S. Lawrence Kocot, national leader of KPMG’s Center for Health Regulatory Insight, agreed.
“CMS can’t do it alone,” Kocot said, adding that stakeholders need to step up and help educate physicians and other stakeholders.
Vargo said physicians understand the overarching issues behind the QPP, but given how busy they are with their current practice, their chief question is, “What do I need to know today?”
Checking the box
The survey found that only 8 percent of physicians believe they are well prepared for long-term financial success with the QPP.
Vargo added that even those who are “ready to play the game” have significant concerns about the goals of the program and that this “check-the-box notion” won’t get the health care system where it needs to be in terms of overall cost and quality improvement..
Vargo was reminded of a 2015 report on the effects of health care payment models that the AMA produced with RAND Corp. Physicians at the time expressed concerns about whether pay-for-performance measures truly reflected differences in patient care and that, in one program, there was concern that bonuses were distributed arbitrarily.
“I got a bonus check. And other specialists didn’t,” said one physician quoted in the report. “Yeah, it was like the tooth fairy.
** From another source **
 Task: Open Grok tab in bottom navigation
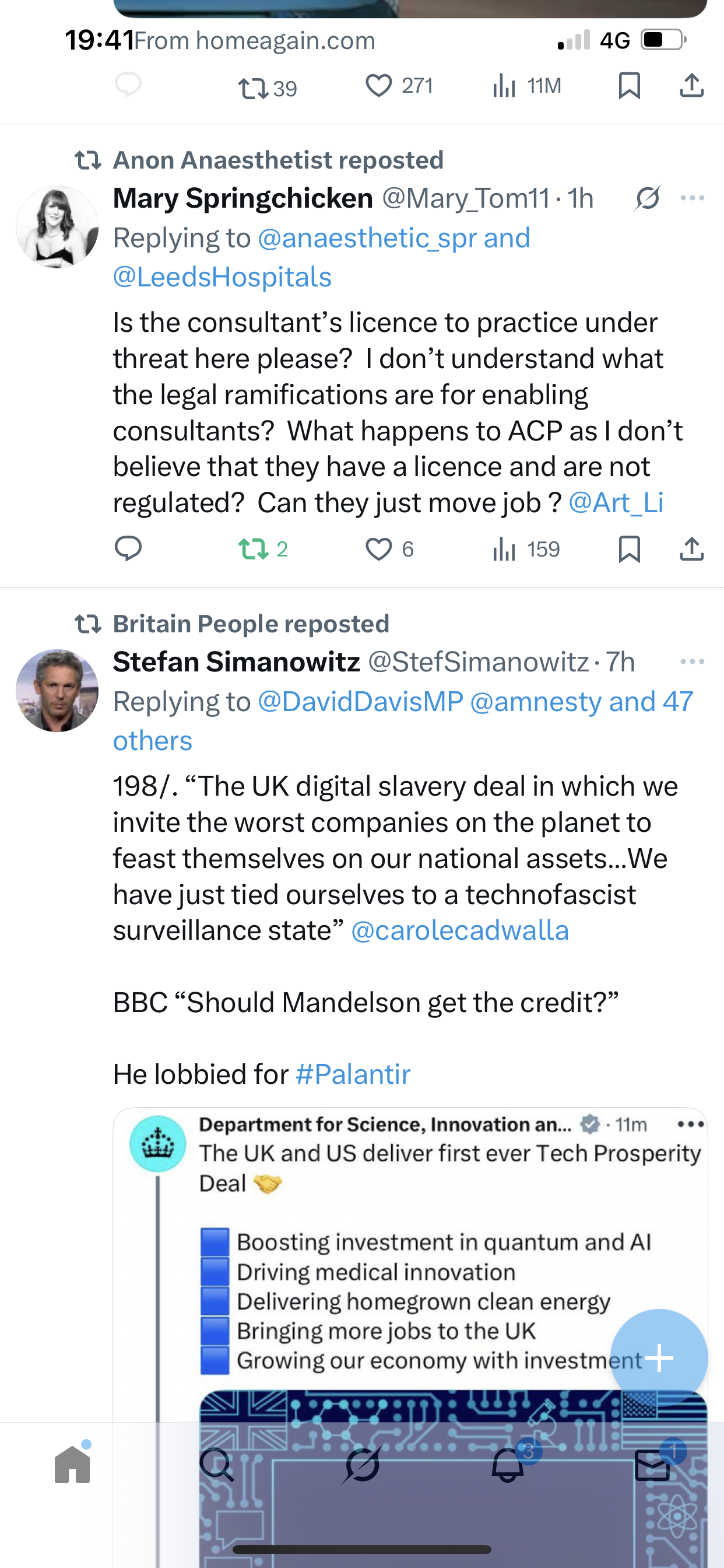[362, 1465]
I woke up, and there was check under my pillow.”
Vargo said there can sometimes be a “large disconnect” between policymakers, system administrators and front-line clinicians, but she said CMS has been a “very good listening partner” in the MACRA rule-making journey.
Mara McDermott, vice president of federal affairs for CAPG, a Los Angeles-based organization representing 300 multispecialty medical groups and independent practice associations, agreed. She said former acting CMS Administrator Andy Slavitt under Barack Obama and Seema Verma, appointed by Donald Trump, have shown flexibility and have “tried to meet physicians where they are” in this journey.
That flexibility, while needed, also can make answering individual physician questions much more difficult, McDermott said. That is because it’s hard now to provide specific guidance without knowing exactly where the physician is on the QPP path.